### [Exercise instructions]
Please quote exactly the lines below from the line containing "Settings (189, 2515)" to the line containing "y el Leasing? (367, 1004)", both lines included, and nothing else.

### [Supplied information]
=== Section Start ===

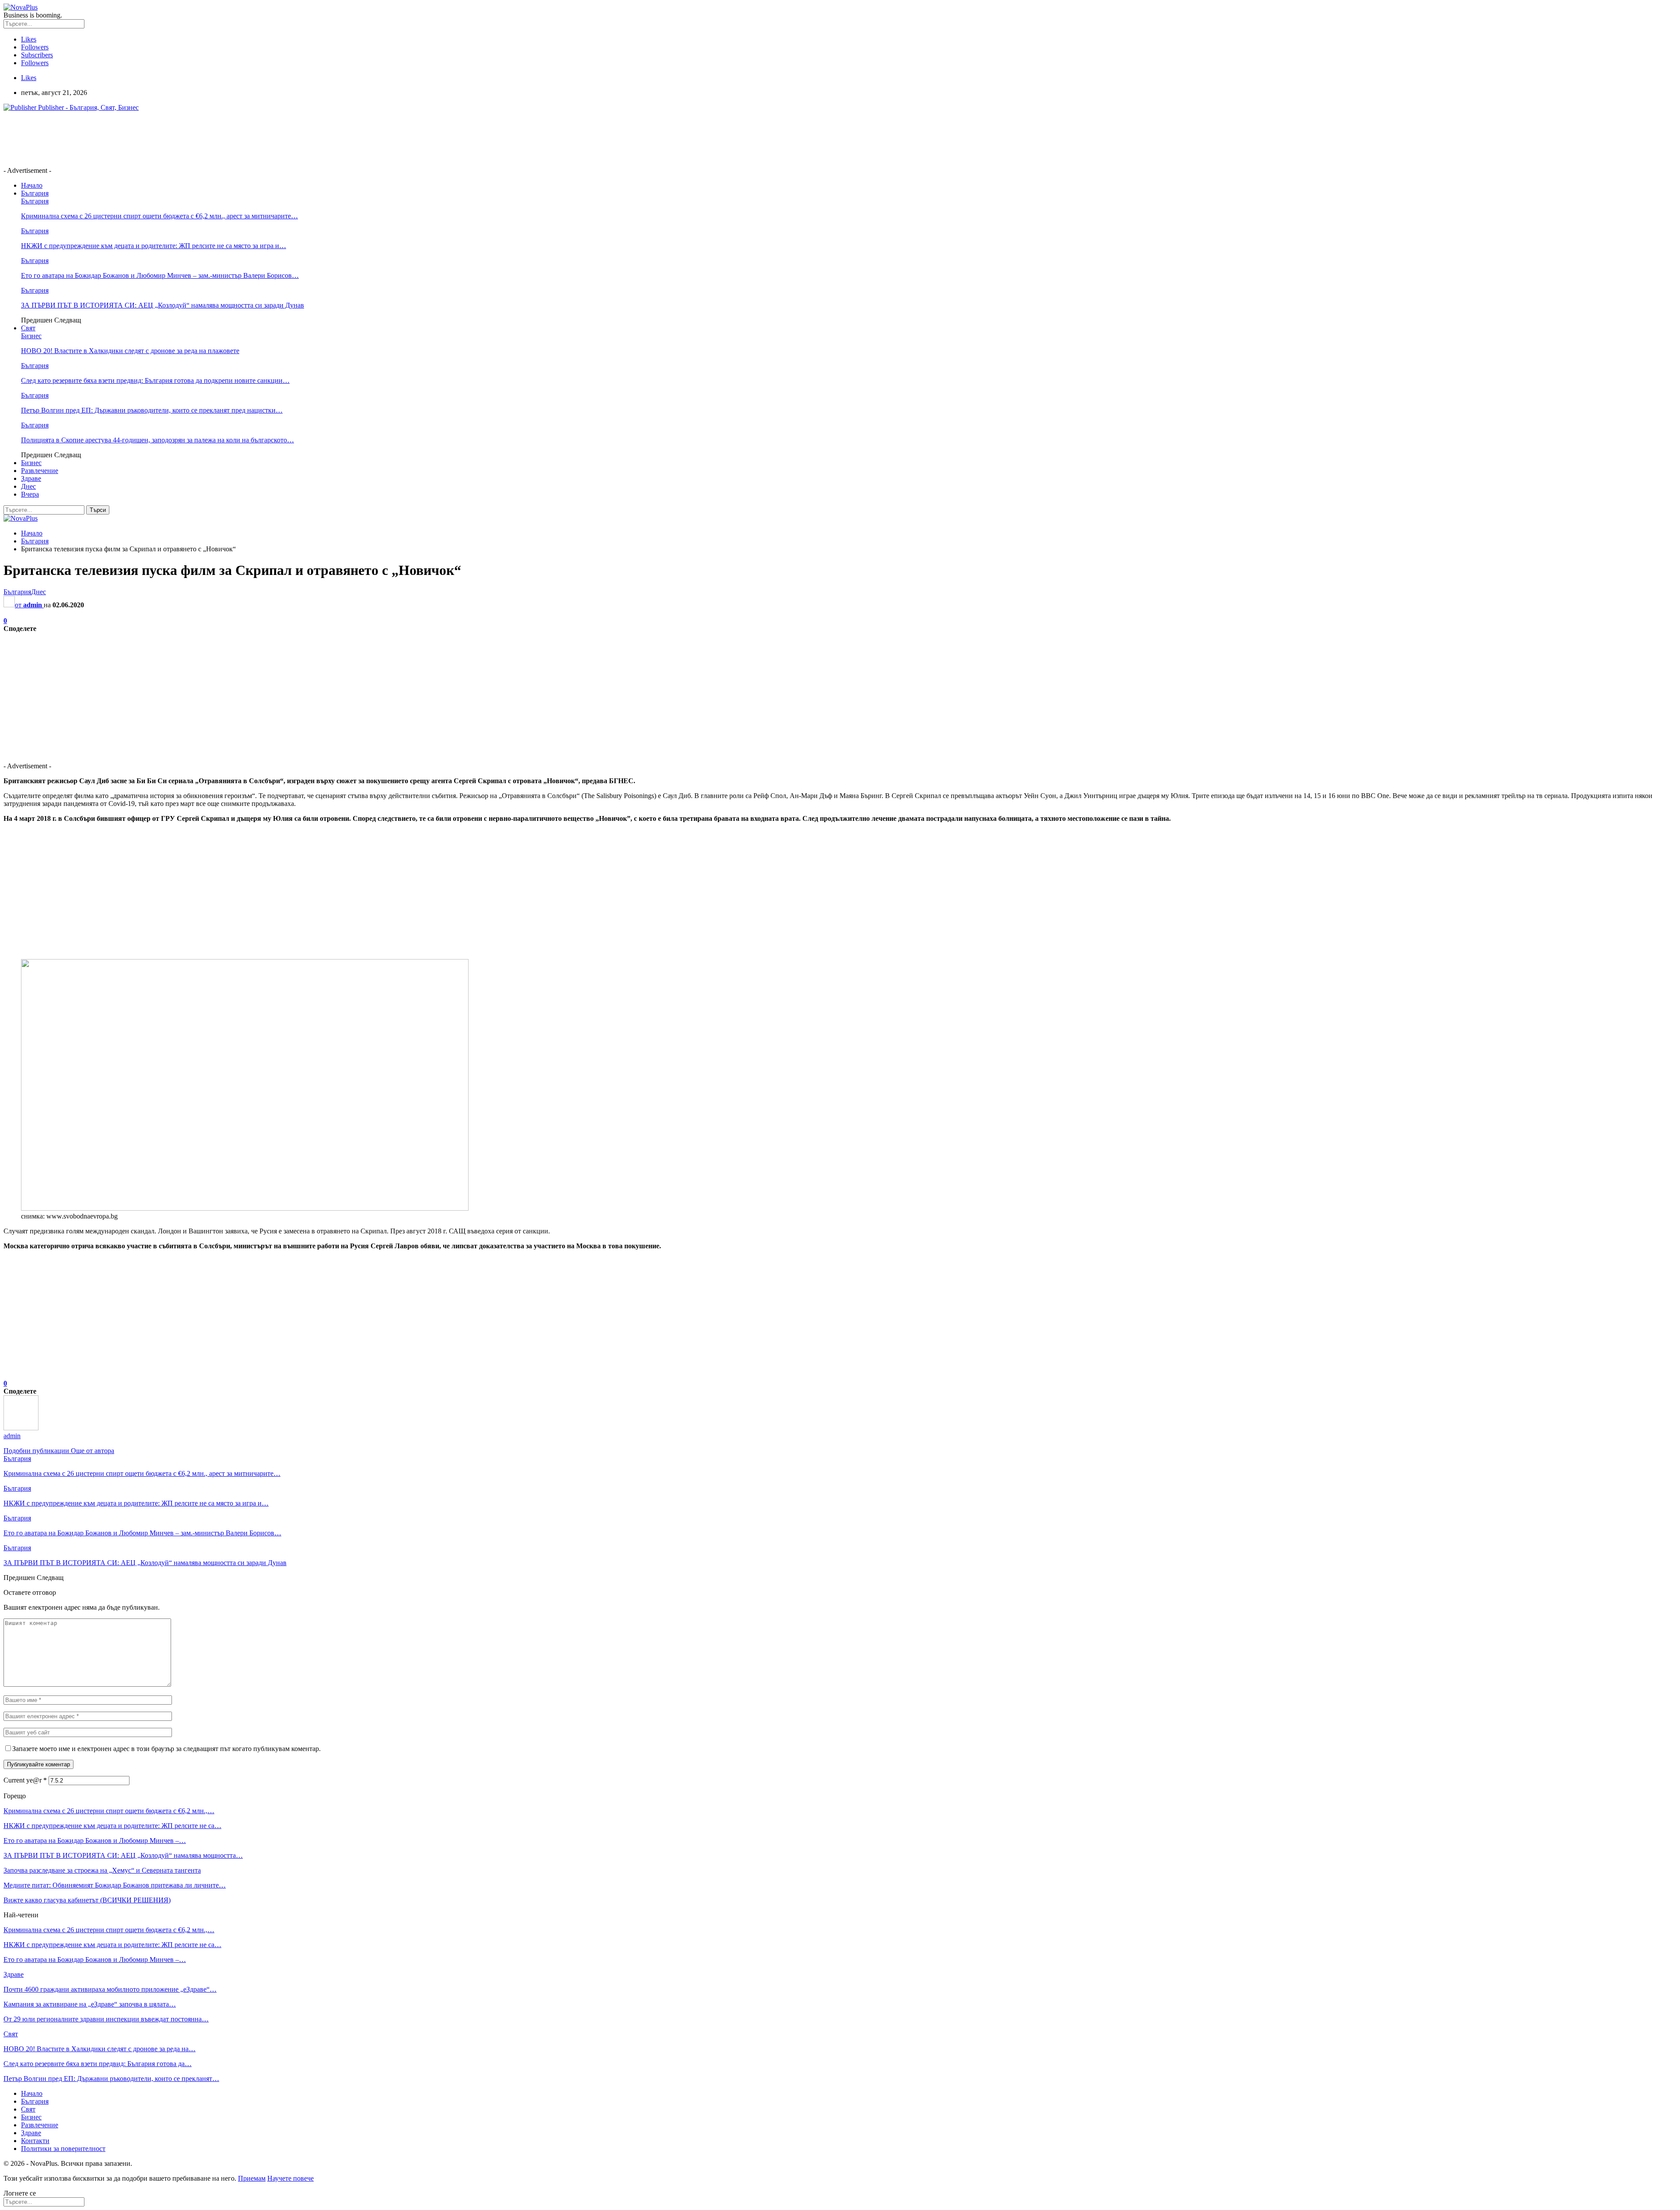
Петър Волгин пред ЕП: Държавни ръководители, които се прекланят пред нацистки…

=== Section End ===
=== Section Start ===

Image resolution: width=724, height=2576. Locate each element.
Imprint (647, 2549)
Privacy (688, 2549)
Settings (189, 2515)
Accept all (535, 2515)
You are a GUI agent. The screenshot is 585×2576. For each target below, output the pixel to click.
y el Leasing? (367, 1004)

=== Section End ===

### [Written answer]
Settings (189, 2515)
Accept all (535, 2515)
You are a GUI agent. The screenshot is 585×2576. For each target below, output the pixel to click.
y el Leasing? (367, 1004)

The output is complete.